» **Goal of the exercise**:
The answer must be the full listing, restated word for word.

» **Provided entries**:
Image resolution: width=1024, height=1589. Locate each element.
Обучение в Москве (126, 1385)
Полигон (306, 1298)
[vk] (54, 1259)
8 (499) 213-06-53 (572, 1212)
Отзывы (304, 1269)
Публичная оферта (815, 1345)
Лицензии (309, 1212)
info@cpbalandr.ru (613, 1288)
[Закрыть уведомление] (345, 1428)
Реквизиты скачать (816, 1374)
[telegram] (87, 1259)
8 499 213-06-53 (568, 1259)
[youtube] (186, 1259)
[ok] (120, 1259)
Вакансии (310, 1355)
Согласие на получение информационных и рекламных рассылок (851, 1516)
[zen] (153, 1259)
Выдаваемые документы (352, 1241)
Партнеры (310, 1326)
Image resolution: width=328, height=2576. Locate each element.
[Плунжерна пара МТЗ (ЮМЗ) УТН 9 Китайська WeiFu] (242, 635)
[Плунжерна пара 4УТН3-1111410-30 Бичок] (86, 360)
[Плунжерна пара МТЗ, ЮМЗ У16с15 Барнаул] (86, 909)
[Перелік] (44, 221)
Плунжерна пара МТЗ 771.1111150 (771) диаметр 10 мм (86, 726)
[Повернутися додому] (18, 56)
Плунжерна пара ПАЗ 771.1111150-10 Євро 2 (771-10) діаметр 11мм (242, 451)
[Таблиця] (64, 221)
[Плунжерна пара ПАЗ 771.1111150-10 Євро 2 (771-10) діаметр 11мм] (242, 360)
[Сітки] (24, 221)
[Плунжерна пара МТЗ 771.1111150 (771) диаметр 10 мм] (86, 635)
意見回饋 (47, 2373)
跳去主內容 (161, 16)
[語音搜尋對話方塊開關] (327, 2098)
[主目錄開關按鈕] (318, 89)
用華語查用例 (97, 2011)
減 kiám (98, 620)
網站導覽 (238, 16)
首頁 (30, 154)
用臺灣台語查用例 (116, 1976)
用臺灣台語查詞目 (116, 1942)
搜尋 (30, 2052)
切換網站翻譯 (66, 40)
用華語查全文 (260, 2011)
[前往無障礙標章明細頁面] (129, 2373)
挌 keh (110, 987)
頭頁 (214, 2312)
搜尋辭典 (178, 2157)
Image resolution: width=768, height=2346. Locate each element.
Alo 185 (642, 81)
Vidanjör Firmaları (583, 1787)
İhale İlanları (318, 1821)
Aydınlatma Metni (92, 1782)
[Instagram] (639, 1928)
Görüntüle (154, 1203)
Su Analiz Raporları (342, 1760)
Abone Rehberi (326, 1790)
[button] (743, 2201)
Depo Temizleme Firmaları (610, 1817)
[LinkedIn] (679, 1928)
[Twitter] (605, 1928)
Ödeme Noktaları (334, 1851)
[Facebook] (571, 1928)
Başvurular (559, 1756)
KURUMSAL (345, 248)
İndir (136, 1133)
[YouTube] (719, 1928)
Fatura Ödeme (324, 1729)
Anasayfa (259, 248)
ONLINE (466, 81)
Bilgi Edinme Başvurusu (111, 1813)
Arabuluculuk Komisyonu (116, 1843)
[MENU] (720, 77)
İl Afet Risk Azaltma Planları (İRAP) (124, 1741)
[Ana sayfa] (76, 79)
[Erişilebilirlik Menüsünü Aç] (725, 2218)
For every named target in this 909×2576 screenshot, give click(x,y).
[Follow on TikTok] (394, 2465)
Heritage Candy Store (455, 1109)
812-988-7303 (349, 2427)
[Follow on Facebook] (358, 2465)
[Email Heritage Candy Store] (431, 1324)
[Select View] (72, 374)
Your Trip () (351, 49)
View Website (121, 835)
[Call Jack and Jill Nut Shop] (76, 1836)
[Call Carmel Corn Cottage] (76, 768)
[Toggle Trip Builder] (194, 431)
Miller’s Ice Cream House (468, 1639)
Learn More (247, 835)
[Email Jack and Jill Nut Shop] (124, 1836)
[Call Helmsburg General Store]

» **Response area**:
Image resolution: width=1024, height=1589. Locate each element.
Обучение в Москве (126, 1385)
Полигон (306, 1298)
[vk] (54, 1259)
8 (499) 213-06-53 (572, 1212)
Отзывы (304, 1269)
Публичная оферта (815, 1345)
Лицензии (309, 1212)
info@cpbalandr.ru (613, 1288)
[Закрыть уведомление] (345, 1428)
Реквизиты скачать (816, 1374)
[telegram] (87, 1259)
8 499 213-06-53 (568, 1259)
[youtube] (186, 1259)
[ok] (120, 1259)
Вакансии (310, 1355)
Согласие на получение информационных и рекламных рассылок (851, 1516)
[zen] (153, 1259)
Выдаваемые документы (352, 1241)
Партнеры (310, 1326)
Image resolution: width=328, height=2576. Locate each element.
[Плунжерна пара МТЗ (ЮМЗ) УТН 9 Китайська WeiFu] (242, 635)
[Плунжерна пара 4УТН3-1111410-30 Бичок] (86, 360)
[Плунжерна пара МТЗ, ЮМЗ У16с15 Барнаул] (86, 909)
[Перелік] (44, 221)
Плунжерна пара МТЗ 771.1111150 (771) диаметр 10 мм (86, 726)
[Повернутися додому] (18, 56)
Плунжерна пара ПАЗ 771.1111150-10 Євро 2 (771-10) діаметр 11мм (242, 451)
[Таблиця] (64, 221)
[Плунжерна пара ПАЗ 771.1111150-10 Євро 2 (771-10) діаметр 11мм] (242, 360)
[Сітки] (24, 221)
[Плунжерна пара МТЗ 771.1111150 (771) диаметр 10 мм] (86, 635)
意見回饋 (47, 2373)
跳去主內容 (161, 16)
[語音搜尋對話方塊開關] (327, 2098)
[主目錄開關按鈕] (318, 89)
用華語查用例 (97, 2011)
減 kiám (98, 620)
網站導覽 (238, 16)
首頁 (30, 154)
用臺灣台語查用例 (116, 1976)
用臺灣台語查詞目 (116, 1942)
搜尋 (30, 2052)
切換網站翻譯 (66, 40)
用華語查全文 (260, 2011)
[前往無障礙標章明細頁面] (129, 2373)
挌 keh (110, 987)
頭頁 (214, 2312)
搜尋辭典 (178, 2157)
Image resolution: width=768, height=2346. Locate each element.
Alo 185 (642, 81)
Vidanjör Firmaları (583, 1787)
İhale İlanları (318, 1821)
Aydınlatma Metni (92, 1782)
[Instagram] (639, 1928)
Görüntüle (154, 1203)
Su Analiz Raporları (342, 1760)
Abone Rehberi (326, 1790)
[button] (743, 2201)
Depo Temizleme Firmaları (610, 1817)
[LinkedIn] (679, 1928)
[Twitter] (605, 1928)
Ödeme Noktaları (334, 1851)
[Facebook] (571, 1928)
Başvurular (559, 1756)
KURUMSAL (345, 248)
İndir (136, 1133)
[YouTube] (719, 1928)
Fatura Ödeme (324, 1729)
Anasayfa (259, 248)
ONLINE (466, 81)
Bilgi Edinme Başvurusu (111, 1813)
Arabuluculuk Komisyonu (116, 1843)
[MENU] (720, 77)
İl Afet Risk Azaltma Planları (İRAP) (124, 1741)
[Ana sayfa] (76, 79)
[Erişilebilirlik Menüsünü Aç] (725, 2218)
For every named target in this 909×2576 screenshot, give click(x,y).
[Follow on TikTok] (394, 2465)
Heritage Candy Store (455, 1109)
812-988-7303 (349, 2427)
[Follow on Facebook] (358, 2465)
[Email Heritage Candy Store] (431, 1324)
[Select View] (72, 374)
Your Trip () (351, 49)
View Website (121, 835)
[Call Jack and Jill Nut Shop] (76, 1836)
[Call Carmel Corn Cottage] (76, 768)
[Toggle Trip Builder] (194, 431)
Miller’s Ice Cream House (468, 1639)
Learn More (247, 835)
[Email Jack and Jill Nut Shop] (124, 1836)
[Call Helmsburg General Store]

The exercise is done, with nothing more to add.